Selves and Other Texts
- Copyright: 2001
- Dimensions: 6 x 9
- Page Count: 224 pages
- Hardcover ISBN: 978-0-271-02150-8
- Paperback ISBN: 978-0-271-02345-8
“This book [presents] a bold and eloquent defense of ‘cultural realism’. . . as this applies to the arts and, in lesser degree, history and literature. Throughout, major epistemological and metaphysical issues—especially those raised by the artwork (e.g., its ontological status, its referential powers, holism, its constative claims, etc.)—are addressed, with ingenious and intriguing solutions offered, fresh at every turn. . . . A distinctive contribution of this book is its catholicity of outlook, which allows Margolis to draw upon and merge the best insights of both analytical and continental traditions in philosophy. There is no one in today’s philosophical world who has a comparable mastery of both of these often antithetical traditions—and who is able to combine them so skillfully and creatively. . . . The result is a book that will be of broad appeal to practitioners and students of both schools of philosophical thought. . . . No other book combines such an effective critique of the views of others in aesthetics and the humanities generally with such an original point of view as his own.”
“This is a truly thought provoking and surprisingly easily understood text that should be read by not only philosophers, but artists and historians as well.”
Extending his well-known investigations into the nature and logic of art and history in the cultural world, Joseph Margolis here offers a sustained account of how selves and the cultural phenomena they generate (language, history, action, art) can be viewed as just as "real" as the physical nature from which they are emergent, while not being reducible to it.
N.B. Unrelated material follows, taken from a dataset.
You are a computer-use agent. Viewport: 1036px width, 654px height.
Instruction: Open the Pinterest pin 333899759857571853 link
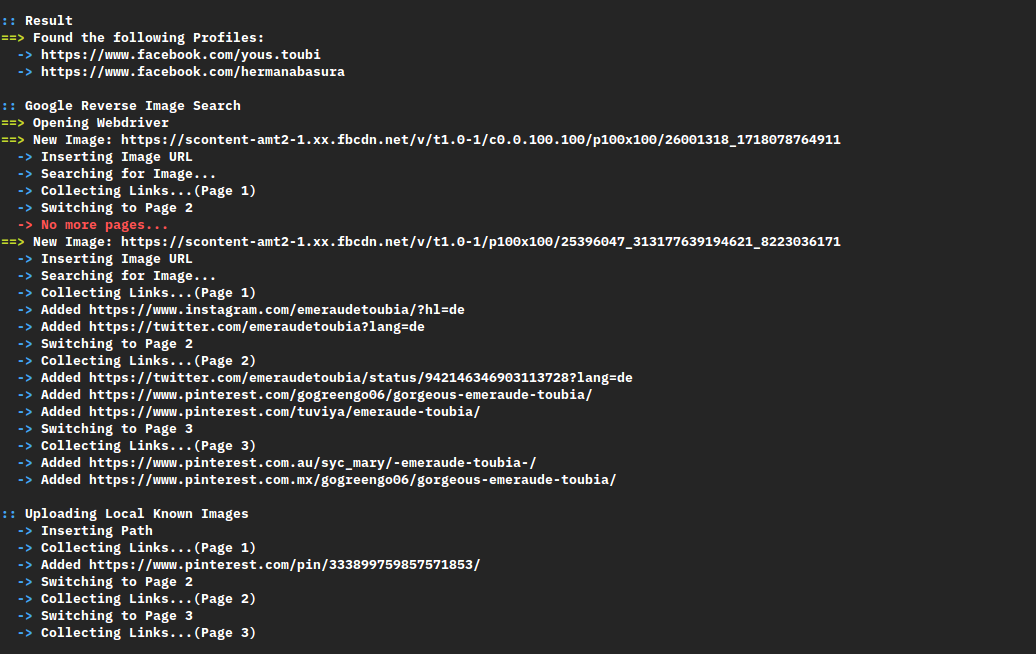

The book starts off with a review of prominent philosophies of art over the past half-century, focusing especially on Beardsley, Goodman, and Danto, so as to highlight the need for carefully distinguishing between the metaphysical and epistemological features of physical nature and human culture. The second part of the book builds on the first part's analyses of artworks to propose a theory of selves as "self-interpreting texts." Selves and Other Texts aims to develop new ways of understanding the conceptual inseparability of our analysis of physical nature and our analysis of ourselves.